The Green Mill Murder – Kerry Greenwood

Let’s see, what was my history with Miss Fisher before this book … I adore the Corinna Chapman series, and was surprised and impressed by Out of the Black Land, set in ancient Egypt. I did not, however, much enjoy the first Phryne Fisher novel, Cocaine Blues, for some reason. I think it was just discomfiture with the utterly unique and I-don’t-careness of Miss Fisher, and her way of breezing in, solving things, sleeping with any attractive man, and breezing out. Still, loving the author, I stocked up on all the books, and have been nabbing them as often as possible on Netgalley. Oh, and I have been loving the Australian TV series, which is QUITE different in some ways. Looking for something reliable and quick, I landed on The Green Mill Murder, and – sure enough. I’m a convert.

Phryne Fisher is marvellous.

Kerry Greenwood, too.

I have to get this out of the way first: I’ve not read the three books in between Cocaine and Green Mill, so I don’t know how the novels treat the relationship between Miss Fisher and Robinson (“Call me Jack”), but in the TV series Jack doesn’t say “ain’t” and doesn’t use double negatives. This is not that Jack. That took some getting used to. I missed him. (I was also a bit startled by the appearance of a Mrs. Butler, but not in a bad way.)

And much as I enjoyed the episode based on this book, I’m kind of happy to say I enjoyed the book more. Characters’ motivations were clearer, and the extra time I got to spend with them was appreciated. And there was no wombat in the episode.

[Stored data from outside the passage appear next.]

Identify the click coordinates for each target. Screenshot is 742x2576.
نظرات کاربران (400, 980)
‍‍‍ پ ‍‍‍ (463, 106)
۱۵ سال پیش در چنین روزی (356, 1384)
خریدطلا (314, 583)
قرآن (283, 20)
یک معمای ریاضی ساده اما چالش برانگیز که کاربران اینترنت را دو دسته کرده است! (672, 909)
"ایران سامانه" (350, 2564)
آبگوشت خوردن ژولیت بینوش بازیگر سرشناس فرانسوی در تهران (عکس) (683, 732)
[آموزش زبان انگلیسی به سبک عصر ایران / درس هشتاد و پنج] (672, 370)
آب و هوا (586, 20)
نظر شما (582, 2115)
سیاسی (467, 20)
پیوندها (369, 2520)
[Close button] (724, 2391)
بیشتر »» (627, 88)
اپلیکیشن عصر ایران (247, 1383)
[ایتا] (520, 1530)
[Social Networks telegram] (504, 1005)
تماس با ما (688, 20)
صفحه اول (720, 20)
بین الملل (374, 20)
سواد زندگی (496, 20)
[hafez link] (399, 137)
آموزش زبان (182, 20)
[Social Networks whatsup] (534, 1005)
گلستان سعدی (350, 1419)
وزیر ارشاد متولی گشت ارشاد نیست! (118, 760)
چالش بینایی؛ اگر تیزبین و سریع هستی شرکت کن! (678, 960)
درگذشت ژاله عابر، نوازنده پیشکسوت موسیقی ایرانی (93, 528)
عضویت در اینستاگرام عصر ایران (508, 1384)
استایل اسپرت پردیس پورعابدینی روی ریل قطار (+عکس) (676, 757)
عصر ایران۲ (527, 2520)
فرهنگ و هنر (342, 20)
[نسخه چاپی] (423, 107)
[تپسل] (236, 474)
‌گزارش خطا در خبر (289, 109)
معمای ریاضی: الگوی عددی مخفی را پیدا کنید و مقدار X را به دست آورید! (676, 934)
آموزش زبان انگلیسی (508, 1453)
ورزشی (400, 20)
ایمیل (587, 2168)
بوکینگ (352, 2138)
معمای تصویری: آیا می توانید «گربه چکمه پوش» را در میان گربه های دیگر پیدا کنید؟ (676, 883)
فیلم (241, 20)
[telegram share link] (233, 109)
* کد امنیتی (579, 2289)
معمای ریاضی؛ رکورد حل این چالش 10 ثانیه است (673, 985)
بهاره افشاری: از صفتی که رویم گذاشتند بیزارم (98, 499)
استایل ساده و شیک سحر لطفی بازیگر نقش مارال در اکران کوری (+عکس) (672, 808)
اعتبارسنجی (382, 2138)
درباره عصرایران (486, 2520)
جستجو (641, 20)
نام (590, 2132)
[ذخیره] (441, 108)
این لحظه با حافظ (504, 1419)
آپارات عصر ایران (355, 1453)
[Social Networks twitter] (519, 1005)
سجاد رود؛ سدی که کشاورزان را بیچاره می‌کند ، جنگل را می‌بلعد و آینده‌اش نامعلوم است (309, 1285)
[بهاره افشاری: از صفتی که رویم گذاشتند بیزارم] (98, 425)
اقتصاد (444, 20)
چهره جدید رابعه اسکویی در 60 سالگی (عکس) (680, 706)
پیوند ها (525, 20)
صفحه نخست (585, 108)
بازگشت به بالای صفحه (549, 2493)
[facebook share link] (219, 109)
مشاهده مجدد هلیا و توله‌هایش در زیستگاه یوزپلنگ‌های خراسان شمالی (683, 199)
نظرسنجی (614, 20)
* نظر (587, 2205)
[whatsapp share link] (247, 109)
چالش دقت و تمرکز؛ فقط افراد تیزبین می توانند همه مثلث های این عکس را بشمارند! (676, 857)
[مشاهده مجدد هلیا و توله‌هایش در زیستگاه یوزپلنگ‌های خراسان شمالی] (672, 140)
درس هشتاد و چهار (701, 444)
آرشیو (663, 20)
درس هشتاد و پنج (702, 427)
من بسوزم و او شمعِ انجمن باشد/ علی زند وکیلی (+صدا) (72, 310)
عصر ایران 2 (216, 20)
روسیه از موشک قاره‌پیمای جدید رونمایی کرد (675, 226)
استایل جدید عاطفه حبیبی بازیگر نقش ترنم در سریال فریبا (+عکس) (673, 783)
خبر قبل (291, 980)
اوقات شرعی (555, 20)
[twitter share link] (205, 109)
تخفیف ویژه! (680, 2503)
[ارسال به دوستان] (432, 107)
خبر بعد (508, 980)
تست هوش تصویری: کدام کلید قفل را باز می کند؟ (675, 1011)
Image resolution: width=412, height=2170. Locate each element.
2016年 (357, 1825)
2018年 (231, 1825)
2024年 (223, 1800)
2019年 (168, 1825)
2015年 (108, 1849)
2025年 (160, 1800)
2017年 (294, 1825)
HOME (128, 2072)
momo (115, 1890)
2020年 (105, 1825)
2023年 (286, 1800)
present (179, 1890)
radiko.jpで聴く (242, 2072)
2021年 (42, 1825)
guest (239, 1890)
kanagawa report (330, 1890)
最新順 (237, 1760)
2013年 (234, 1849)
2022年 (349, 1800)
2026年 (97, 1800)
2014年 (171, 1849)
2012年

The adventure into the Australian Alps and Phryne’s time there (note the tap-dancing to avoid spoilers) were wonderful. “I’ve got a dog and a horse and all the silence in the world.” I want that … I really want that, “Lovely and high and far away”.

Oh well.

I always seem to learn something from these books; the origins of the words “jazz” and “ragtime” here are nice little bonus tidbits. And I’d never heard of a baby car before – by heck, they were smaller than Mini Coopers, and much as I want one of those I’ve never been sure I’d feel safe in one.

It’s wonderful to have all those Phryne Fishers waiting for me.

The usual disclaimer: I received this book via Netgalley for review.